For both iPhone and Apple TV, the Company has indicated it may from time-to-time provide future unspecified features and additional software products free of charge to customers. Accordingly, iPhone handsets and Apple TV sales are accounted for under subscription accounting in accordance with GAAP. As such, the revenue and associated cost of sales are deferred at the time of sale, and are both recognized on a straight-line basis over the currently estimated 24-month economic lives of these products, with any loss recognized at the time of sale.
 
Probably my biggest pet peeve when it comes to talk about the iPhone is when people toss in the price of the plan as "part of the cost of the phone"

Well it IS a part of the cost, because you are signing a contract and the cost is built into the plan. My home phone and data service doesn't have an added-in cost to subsidize a device -- that's why it's not $100 a month (avg. iPhone plan after T&F). But maybe it would be more accurate if I added in the built-in phone subsidy cost... which gauging from t-mobile's prices (they are now offering you a lower price if you don't get a subsidized phone), is about $10 a month on regular devices, I would guess $20 on "smart" phones (extra $10 in the data plan). So it's probably more like $480 over 3 years; if you bought the original device, it's probably $1080 then in total costs. That IS a part of the cost, because if the carrier wasn't subsidizing the device, they COULD (and Tmobile now IS) offer a lower price. You're paying for it, even if you don't see it.
 
Jailbreak your old iPhone and use it for whatever you can. Or don't.

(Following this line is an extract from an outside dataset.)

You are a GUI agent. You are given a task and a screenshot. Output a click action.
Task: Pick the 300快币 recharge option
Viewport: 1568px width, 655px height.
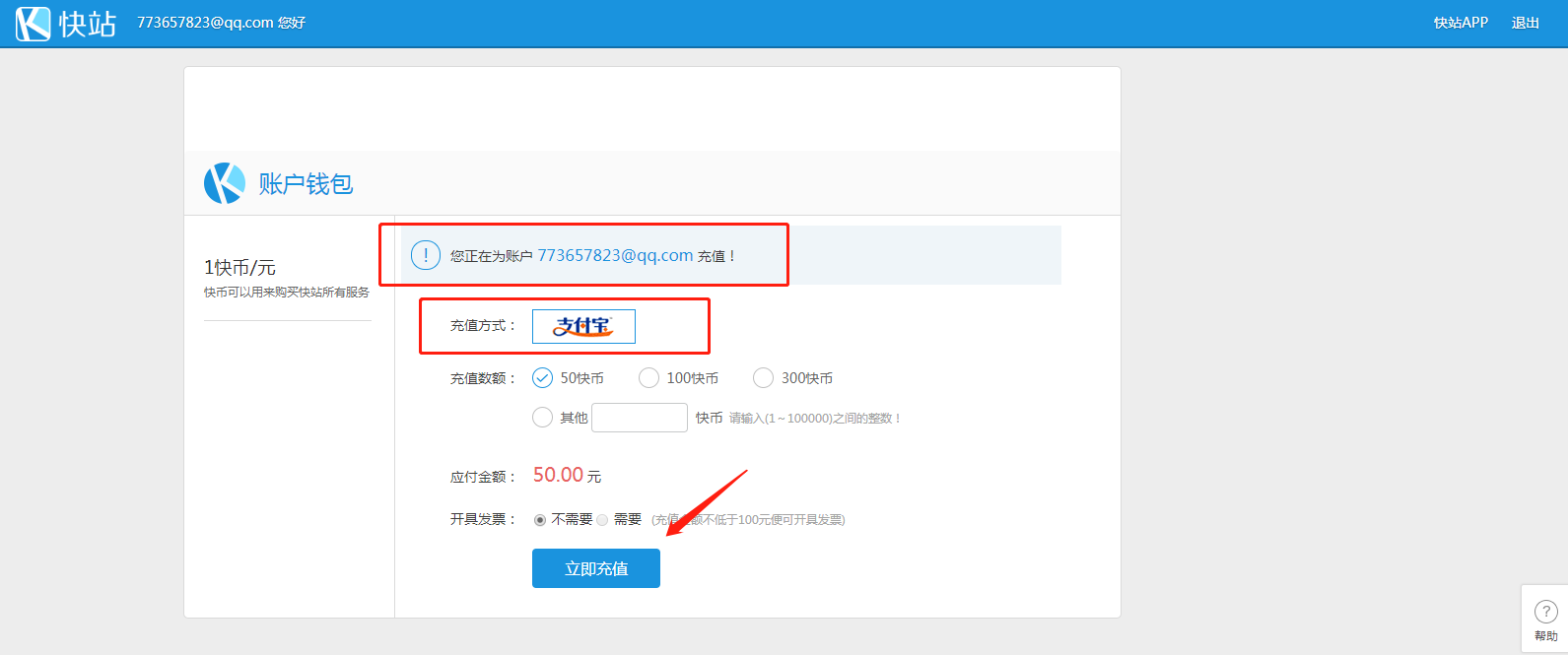pos(764,378)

And sell it on eBay; there's still a market for any jailbroken iPhone. The only reason I use an original iPhone is that I'm on T-Mobile. I pay $5/month for unlimited EDGE internet, a savings I still can't justify giving up for the sake of multitasking or 3G speed on AT&T. I'm sure there are plenty of other T-Mobile users that are just as broke as me that are willing to settle for a slower iPhone.
 
Wirelessly posted (Mozilla/5.0 (X11; U; Linux i686; en-US) AppleWebKit/533.2 (KHTML, like Gecko) Chrome/5.0.342.9 Safari/533.2)

Had to happen some day. Is it a problem it's happening now?